William Knight (December 7, 1843 – January 13, 1941), often referred to as Wm. Knight, was a businessman from Bayfield, Wisconsin, involved at one time or another as a merchant, in lumbering, banking, selling real estate, and orchardist, who served one term as a Republican member of the Wisconsin State Assembly.
Knight was born December 7, 1843, on a farm in Kent County, Delaware, near Dover. Until the age of twelve, he attended his local public schools. At that time, he switched to academies in Camden and then Dover, followed by two years at the Hudson River Institute in Claverack, New York.
After leaving school, he moved to Detroit, where he worked as a clerk at a mustering and disbursement office of the United States government. He left Detroit in 1867, going first to St. Louis, then to Wyoming (where he operated as a merchant).
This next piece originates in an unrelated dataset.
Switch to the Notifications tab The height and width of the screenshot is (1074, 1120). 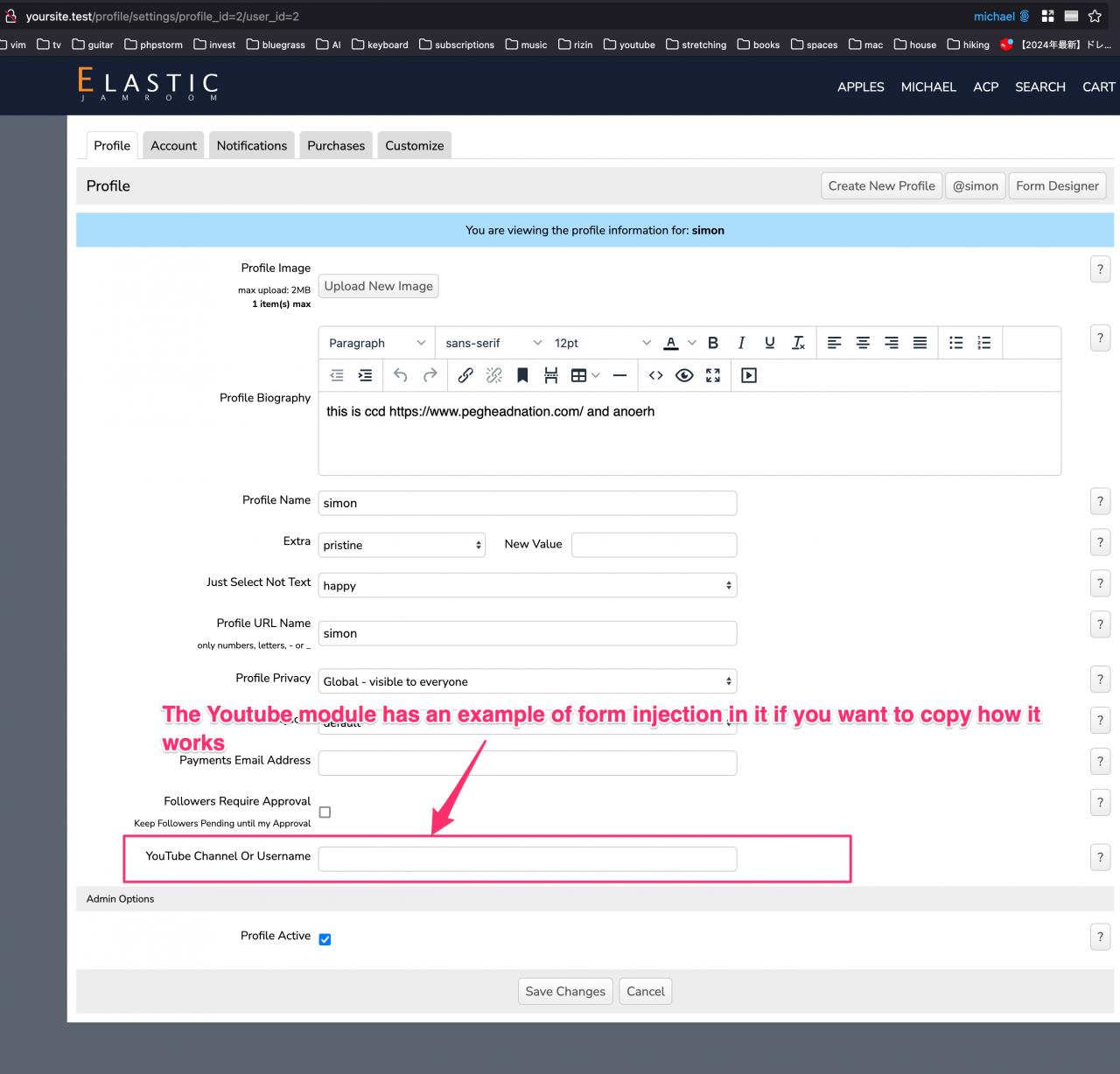[x=251, y=145]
He left there in 1869, coming to Bayfield, where he settled (except for a year in Ashland, spending most of the ensuing decades in the banking and lumbering trades. By 1910, he had shifted to selling real estate and developing fruit orchards.
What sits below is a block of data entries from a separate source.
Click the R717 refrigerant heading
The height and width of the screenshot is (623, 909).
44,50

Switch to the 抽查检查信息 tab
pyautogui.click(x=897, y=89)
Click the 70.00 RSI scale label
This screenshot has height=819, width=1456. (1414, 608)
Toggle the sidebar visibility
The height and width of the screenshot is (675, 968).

Knight had already served on his town board and his county board of supervisors, as well as county clerk and treasurer (appointed to fill a vacancy in 1896) of Bayfield County, Wisconsin when he was elected in 1910 to represent the Assembly seat for Bayfield, Sawyer and Washburn counties. A Republican, he received 2,558 votes to 355 for Social Democrat H. Johnson (Republican incumbent Frank Hammill was not a candidate). He was assigned to the standing committee on banks, and the joint committee on finance.